There was an immediate outpouring of sadness and tributes to his character and accomplishments at Anthony Scalia’s passing. The New York Times collected many of these along with their analysis of the immediate future of the Supreme Court:
“A lie can travel half way around the world while the truth is putting on its shoes”
Thanks to the internet, lies travel the world at the speed of light. Justice Scalia’s passing occurred on the same date as the Republican debate. Ted Cruz and Marco Rubio announced during an Republican debate, that President Obama would break an 80 year precedent, if he appointed a Supreme Court justice during an election year.

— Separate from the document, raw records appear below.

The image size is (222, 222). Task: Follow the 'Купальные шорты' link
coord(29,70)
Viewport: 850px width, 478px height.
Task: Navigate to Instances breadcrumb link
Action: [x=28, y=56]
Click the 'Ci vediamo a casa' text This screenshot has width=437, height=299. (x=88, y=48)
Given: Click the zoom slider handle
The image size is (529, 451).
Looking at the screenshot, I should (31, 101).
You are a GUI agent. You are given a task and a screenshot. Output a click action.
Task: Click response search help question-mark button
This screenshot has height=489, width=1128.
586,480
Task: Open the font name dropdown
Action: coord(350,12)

No precedent exists. Obama can not appoint justices, he only nominate them and the Senate approves them. The New York Times shows Justice Kennedy was the last justice to be nominated during an election year. Amy Howe, Editor of Scotusblog agrees- no precedent.
Politifact also confirms this:
No president has ever considered leaving it to the next president to select a Supreme Court justice. Senate confirmation of any justice will be next to impossible, with the politicizing of the approval process.

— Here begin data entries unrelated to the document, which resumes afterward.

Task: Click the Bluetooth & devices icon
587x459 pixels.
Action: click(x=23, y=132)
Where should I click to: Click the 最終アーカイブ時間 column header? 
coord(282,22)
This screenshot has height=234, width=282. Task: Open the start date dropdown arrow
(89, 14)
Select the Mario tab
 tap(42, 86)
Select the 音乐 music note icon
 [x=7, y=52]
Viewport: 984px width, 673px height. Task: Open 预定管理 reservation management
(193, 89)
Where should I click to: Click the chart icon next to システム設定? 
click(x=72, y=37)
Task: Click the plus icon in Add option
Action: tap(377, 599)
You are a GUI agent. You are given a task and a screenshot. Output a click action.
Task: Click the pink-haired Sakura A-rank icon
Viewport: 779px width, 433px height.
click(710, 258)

On top of that, honoring a precedent, Rubio insisted it would make the selection more democratic. Let the people decide. If there is a justice that would absolutely cringe at this idea, it would be Justice Scalia. He said numerous times, that because of the intricacies of the court cases, 99% of the population does not understand or appreciate the process. They only see outcomes. Decisions are based on laws, the Constitution and prior decisions made by the courts.

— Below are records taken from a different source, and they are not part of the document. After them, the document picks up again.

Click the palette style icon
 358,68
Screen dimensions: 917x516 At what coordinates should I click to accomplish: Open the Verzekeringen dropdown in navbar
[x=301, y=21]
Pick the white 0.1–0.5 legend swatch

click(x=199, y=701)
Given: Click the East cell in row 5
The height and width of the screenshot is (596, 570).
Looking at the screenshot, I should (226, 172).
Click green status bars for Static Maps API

But, confirmations in the Senate have become increasingly politicized and both Republicans and Democrats should take blame for this. Obama could nominate the brightest justice on the planet, and his selection would never make it to confirmation hearings. The Senate’s Majority Leader Mitch McConnell is establishing a new and dangerous precedent, making it difficult for a president to carry out his legal obligations under the Constitution.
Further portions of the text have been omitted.